もう一つ注目すべきは、診察予約のオンライン化です。家庭医との予約は電話だけでなく、診療所ごとのオンラインシステムを通じて手軽に行えます。エストニア語のサイトが多いため、外国人にはややハードルが高い部分もありますが、英語対応が進んでいる都市部のクリニックも徐々に増えています。私自身は妻に任せっきりなのですが、子供の来院予約はオンラインで完結させているみたいです。
また、昨今のパンデミックを契機にビデオ診療やメール診療の対応も一部進んでおり、家庭医に相談する程度の症状であれば、通院せずとも自宅で診察・処方が完了するケースも見られるようになってきました。これは小さなお子さんを育てている家庭にとっては大きな助けになるでしょう。
ただし、課題もあります。例えば、システムは全国統一とはいえ、医療機関ごとに入力の丁寧さやスピードに差があるため、情報が不完全なまま残っているケースもあります。また、すべてがエストニア語ベースで設計されているため、外国人にとっては内容の完全な把握に時間がかかることもしばしばあります。さらに、高齢者層の中にはデジタル操作に慣れていない方も多く、サポートが必要な場面もあります。

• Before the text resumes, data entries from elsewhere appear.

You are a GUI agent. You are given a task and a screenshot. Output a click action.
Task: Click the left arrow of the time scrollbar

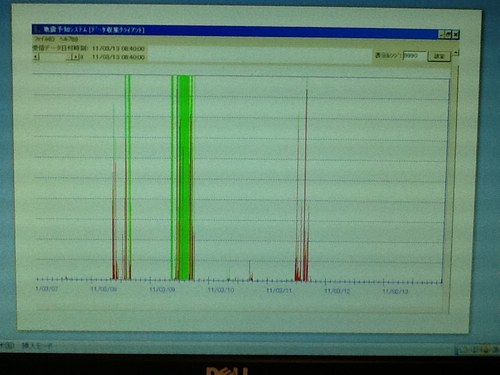tap(36, 57)
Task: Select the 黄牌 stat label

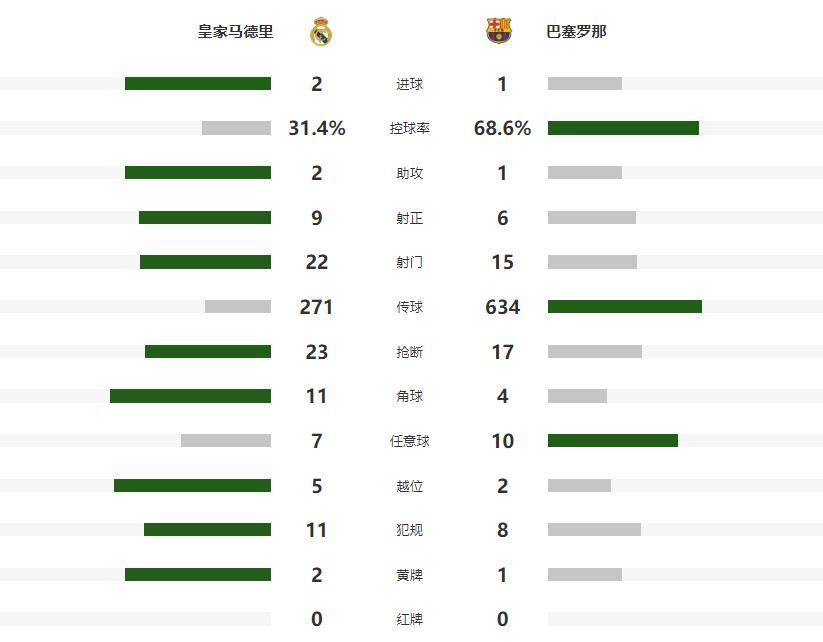Action: (x=410, y=575)
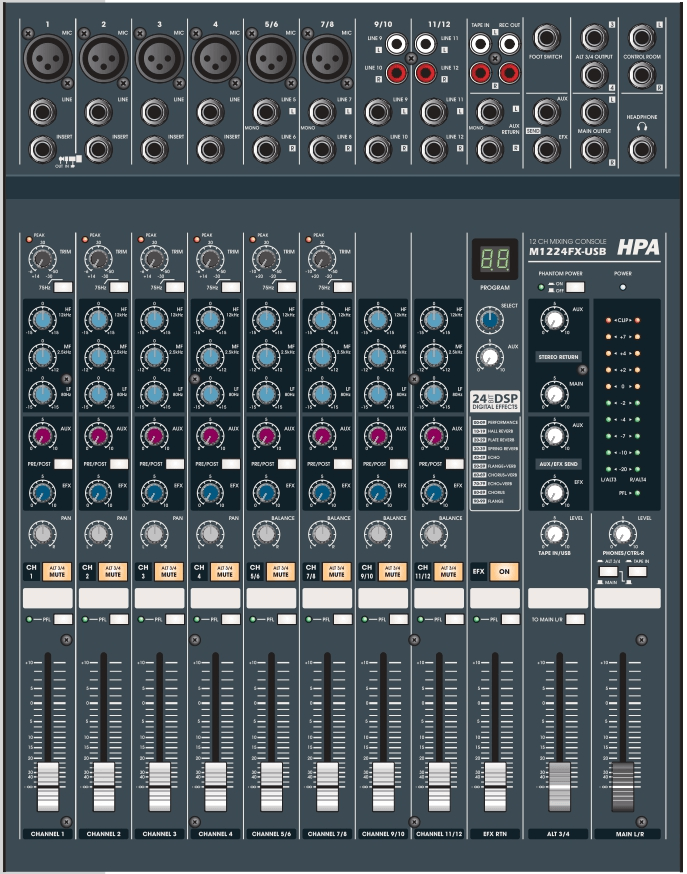Mute channel 1 with ALT 3/4 MUTE button

point(58,572)
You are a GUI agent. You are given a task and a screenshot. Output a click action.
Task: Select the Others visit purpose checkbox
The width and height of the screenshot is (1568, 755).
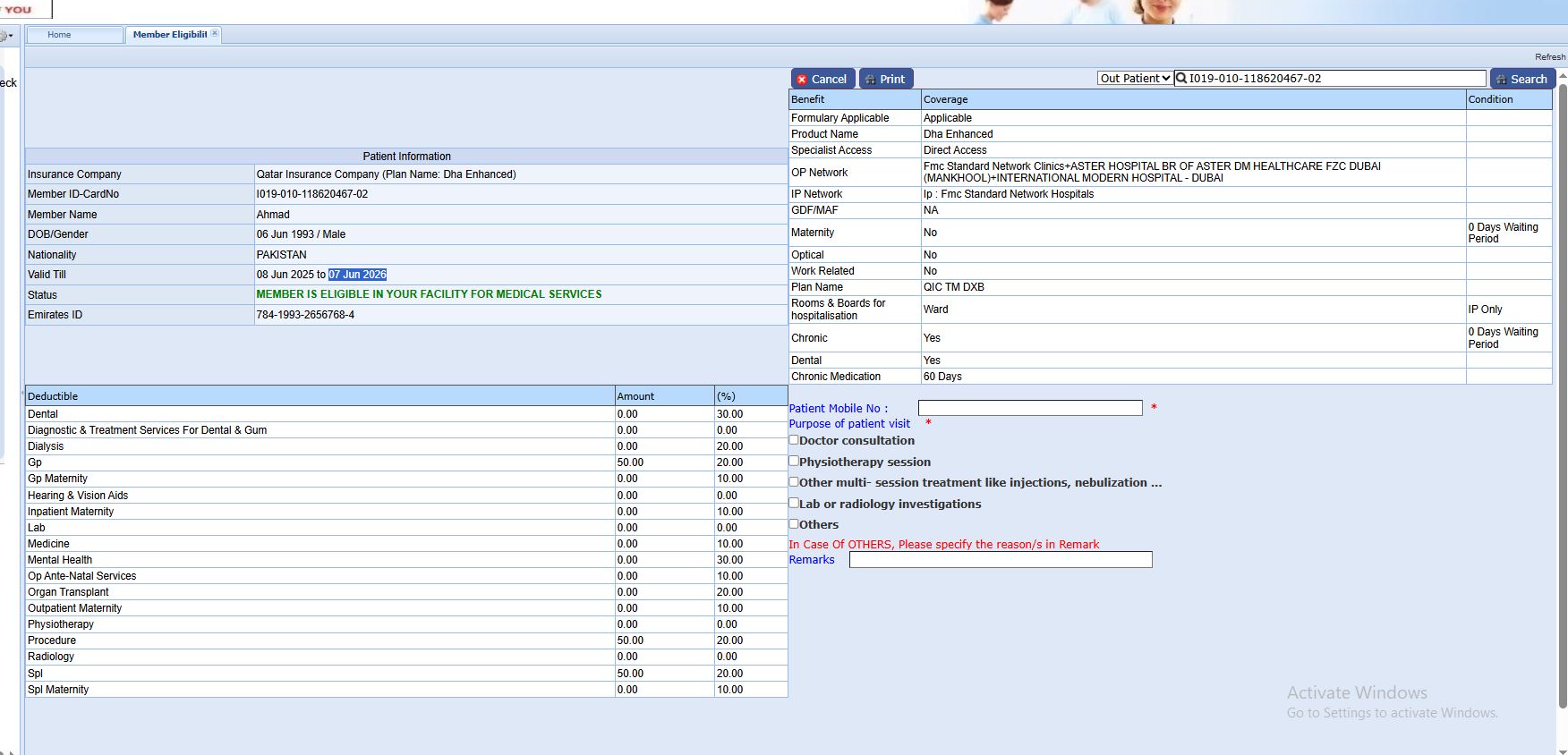[794, 523]
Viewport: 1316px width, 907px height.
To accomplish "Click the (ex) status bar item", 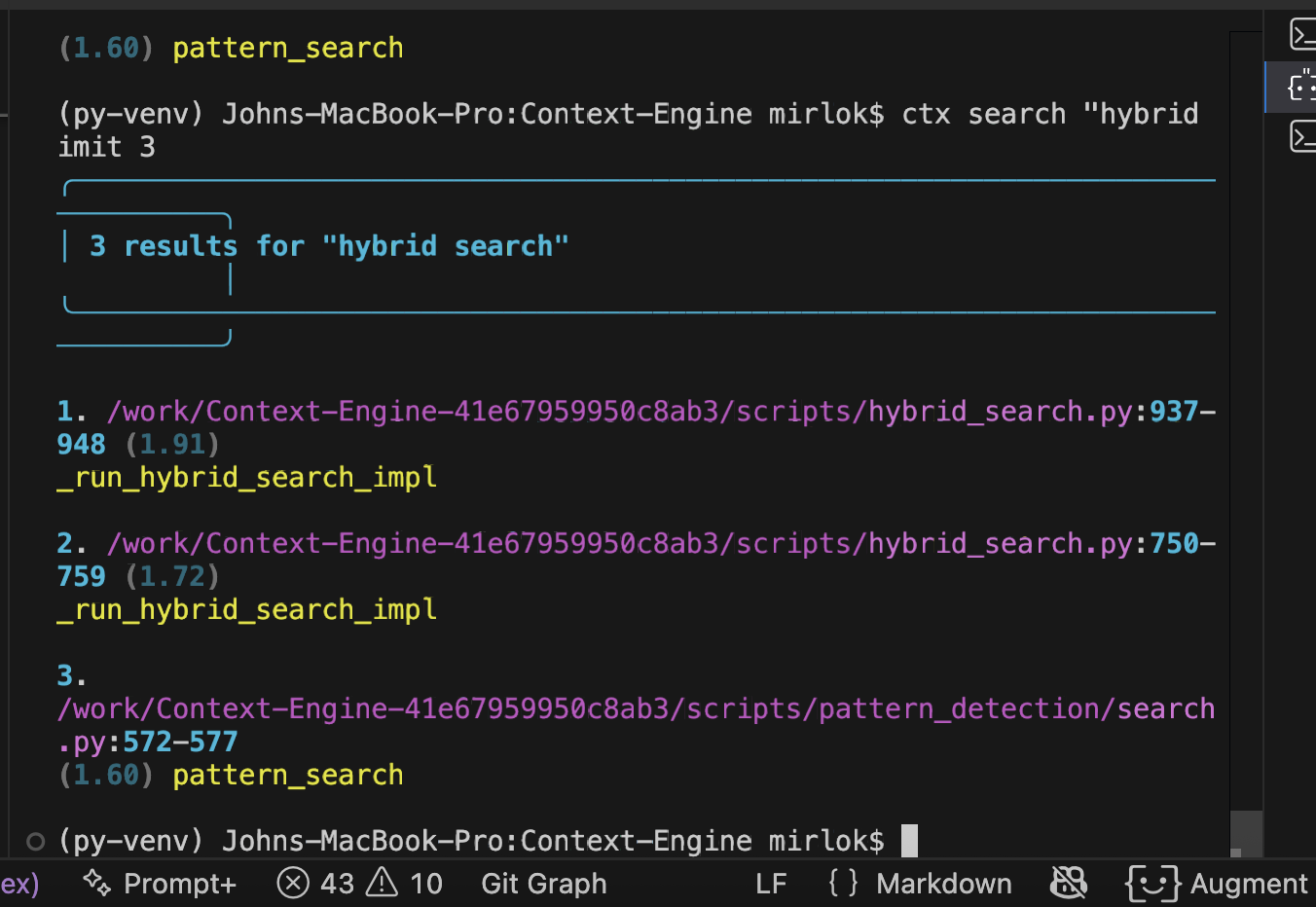I will 19,883.
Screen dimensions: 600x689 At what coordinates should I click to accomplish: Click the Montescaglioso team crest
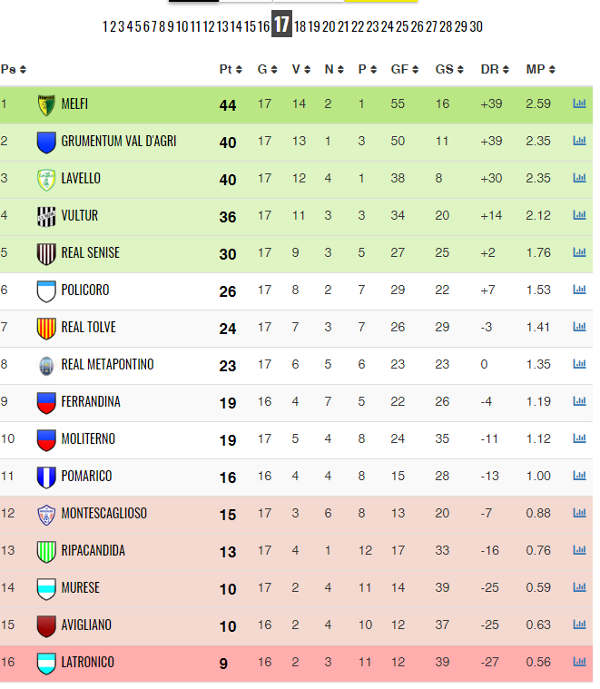point(46,515)
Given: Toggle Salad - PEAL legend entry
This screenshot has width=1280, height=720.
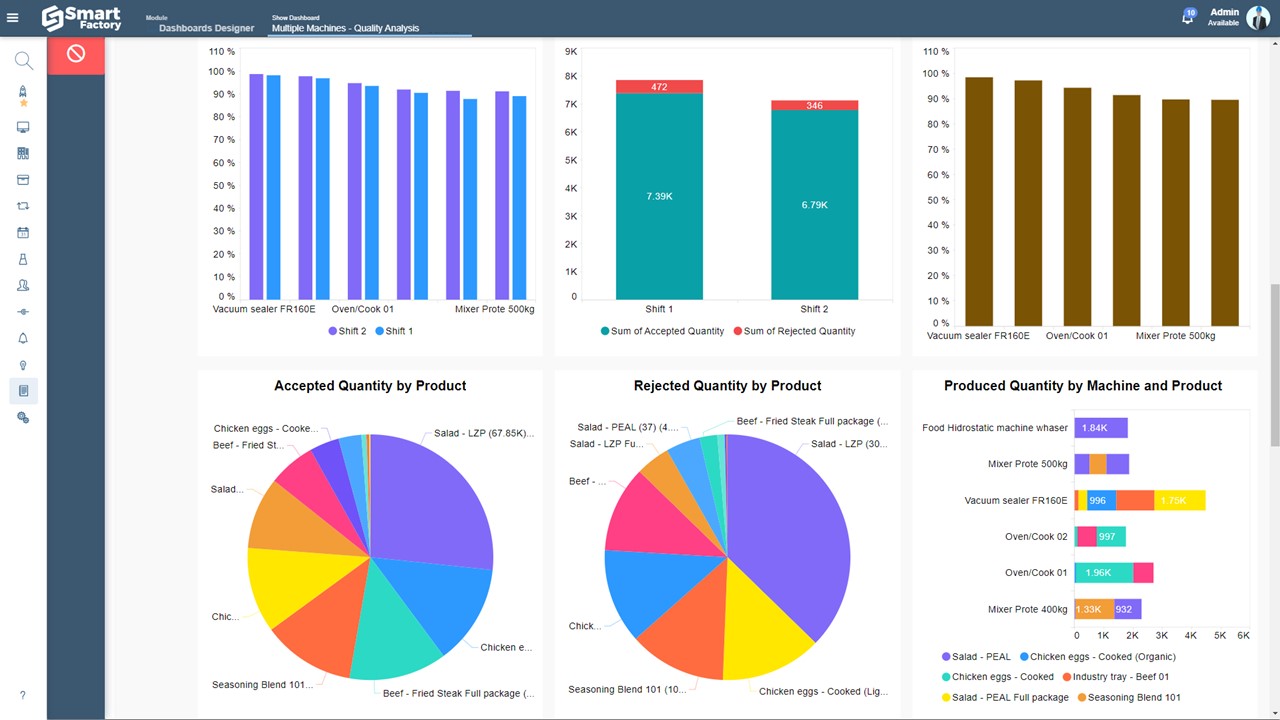Looking at the screenshot, I should click(x=976, y=657).
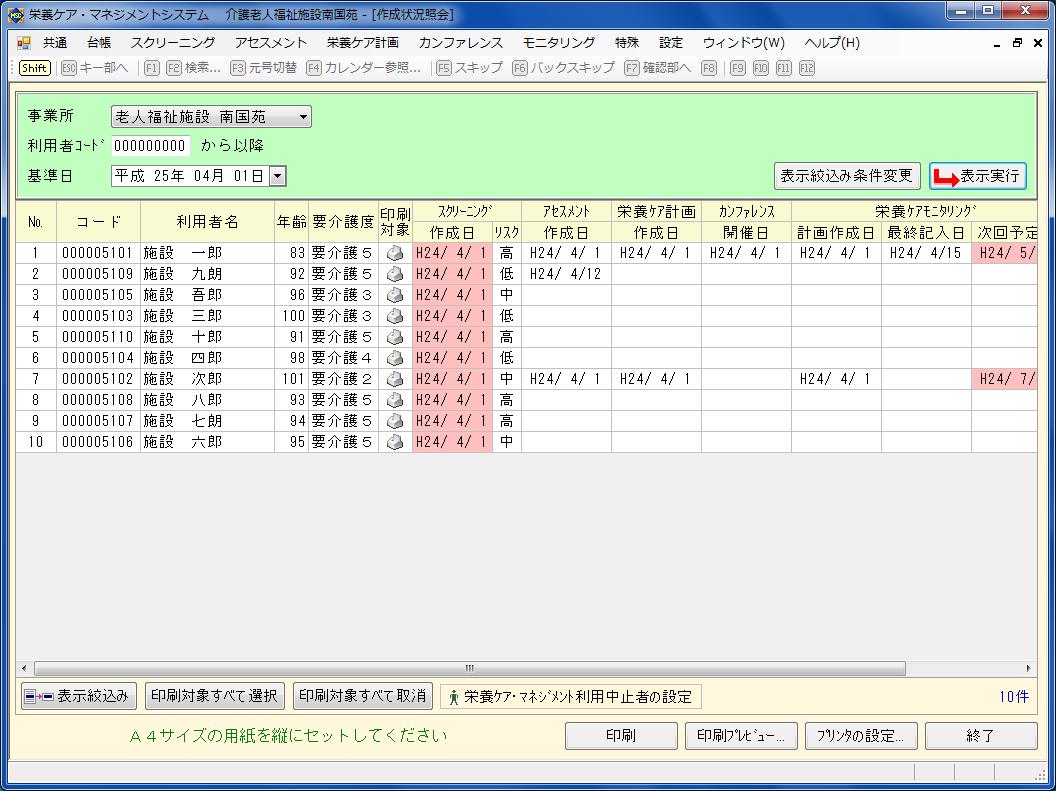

これらの課題がありつつも利便性は実感しており、医療制度そのものが紙ベースに戻ることはまず考えられません。通院がストレスになるのではなく、情報が「見える」ことによって安心感を得られる。そういった意味で、e-Healthは医療だけでなく社会全体の信頼性にも貢献していると感じます。
次回のコラムでは、エストニアの「EMO(エーモー)」と呼ばれる緊急外来について、実際の体験を交えてお話ししたいと思います。